Instruction 1
Present the lines of the entries from the one containing "The width and height of the screenshot is (1183, 768)." through the one containing "Looking at the" as a Markdown table with the columns Row and Line, omitting any blank lines. Include only those lines.

Document extract
========================================================================

As was explained above, the general idea of pragmas is to provide a channel for information that is not a required part of the ixml specification but can be used by some implementations to provide useful behavior, without interfering with the operation of other implementations for which the information is irrelevant. The additional information contained in pragmas may be used to control options in a processor, in roughly the same way as pragmas and structured comments in C or Pascal programs may be used to control optimization levels in some compilers, or to extend the specification and provide additional functionality, just as extension expressions in XQuery can be used to invoke non-standard functionality to an XQuery processor and just as extension elements in XSLT can be used to specify non-standard behavior in an XSLT processor.

On this view, pragmas are a form of annotation, and we use the terms pragma and annotation accordingly.

Use cases

Among the use cases that motivate the proposal are these.

Note that some of these use cases may in practice be handled by future changes to the core syntax of ixml (and one has in fact been handled by a change already made). We include them in the list of use cases for pragmas not because we think pragmas are the best imaginable way to handle them but because they are (a) plausible ideas for things one might want to do which are (b) not supported by ixml in its current form (or in one case, its earlier form), and thus (c) natural examples of the kinds of things an extension mechanism like pragmas ought ideally to be able to support.

  • Renaming

    Using pragmas to specify that an element or attribute name serializing a nonterminal should be given a name different from the nonterminal itself.

  • Name indirection

    Using pragmas to specify that an element or attribute name should be taken not from the grammar but from the input, specifically from the string value of a given nonterminal.

  • Rule rewriting

    Using pragmas to specify that a rule as given is shorthand for a set of other rules, which can be obtained by rewriting the rule as given.

  • Tokenization annotation

    Using pragmas to annotate nonterminals in an ixml grammar to indicate that they (a) define a regular language and (b) can be safely recognized by a greedy regular-expression match.

  • Alternative formulations

    Using pragmas to provide alternative formulations of rules in an ixml grammar to allow different annotation or better optimization.

  • Text injection

    Using pragmas to indicate that a particular string should be injected into the XML representation of the input as (part of) a text node or attribute value. (This can help make the output of an ixml parser conform to a pre-existing schema.)

    After the preparation of this pragmas proposal, the ixml specification was changed to support text injection, which illustrates the point that what is described and implemented at one point as a non-standard extension to a specification may later become standard.

  • Attribute grammar specification

    Using pragmas to annotate a grammar with information about grammatical attributes to be associated with nodes of the parse tree, whether they are inherited from an ancestor or an elder sibling or synthesized from the children of a node, and what values should be assigned to them. Grammatical attributes are not to be confused with XML attributes, although in particular cases it may be helpful to render a grammatical attribute as an XML attribute.

Some of these use cases seem most naturally handled by annotations which apply to a grammar as a whole, some by annotations which apply to individual rules, and some by annotations which apply to individual symbols in the grammar.

========================================================================

Instruction 2
According to the text on ixml pragmas, which use case was later supported by a change to the ixml specification itself?

========================================================================

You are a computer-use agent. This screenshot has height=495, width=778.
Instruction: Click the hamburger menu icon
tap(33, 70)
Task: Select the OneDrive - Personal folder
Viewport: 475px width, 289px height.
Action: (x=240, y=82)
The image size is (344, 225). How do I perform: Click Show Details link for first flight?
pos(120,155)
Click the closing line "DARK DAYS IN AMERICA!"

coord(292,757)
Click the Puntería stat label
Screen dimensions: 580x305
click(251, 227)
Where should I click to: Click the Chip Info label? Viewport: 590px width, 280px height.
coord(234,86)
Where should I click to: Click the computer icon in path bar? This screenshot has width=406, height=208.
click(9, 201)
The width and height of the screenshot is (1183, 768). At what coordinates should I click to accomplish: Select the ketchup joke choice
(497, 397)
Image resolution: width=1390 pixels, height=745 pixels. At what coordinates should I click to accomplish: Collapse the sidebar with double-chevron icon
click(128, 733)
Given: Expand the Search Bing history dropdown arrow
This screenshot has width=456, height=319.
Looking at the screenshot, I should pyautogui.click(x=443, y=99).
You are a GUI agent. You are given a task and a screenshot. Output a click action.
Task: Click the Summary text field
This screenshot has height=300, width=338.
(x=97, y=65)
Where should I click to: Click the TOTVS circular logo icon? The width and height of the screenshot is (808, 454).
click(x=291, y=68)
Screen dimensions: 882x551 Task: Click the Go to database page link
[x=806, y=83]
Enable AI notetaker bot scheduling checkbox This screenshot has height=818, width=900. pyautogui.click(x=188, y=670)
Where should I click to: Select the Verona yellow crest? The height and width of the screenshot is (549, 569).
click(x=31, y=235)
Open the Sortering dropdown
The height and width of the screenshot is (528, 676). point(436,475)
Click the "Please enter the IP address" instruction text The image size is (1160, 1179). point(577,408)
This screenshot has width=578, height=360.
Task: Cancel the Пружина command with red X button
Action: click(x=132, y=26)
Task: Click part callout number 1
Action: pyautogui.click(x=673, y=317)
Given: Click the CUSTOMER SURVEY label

========================================================================

Final answer 1
| Row | Line |
|---|---|
| 1 | The width and height of the screenshot is (1183, 768). At what coordinates should I click to accomplish: Select the ketchup joke choice |
| 2 | (497, 397) |
| 3 | Image resolution: width=1390 pixels, height=745 pixels. At what coordinates should I click to accomplish: Collapse the sidebar with double-chevron icon |
| 4 | click(128, 733) |
| 5 | Given: Expand the Search Bing history dropdown arrow |
| 6 | This screenshot has width=456, height=319. |
| 7 | Looking at the screenshot, I should pyautogui.click(x=443, y=99). |

Final answer 2
Text injection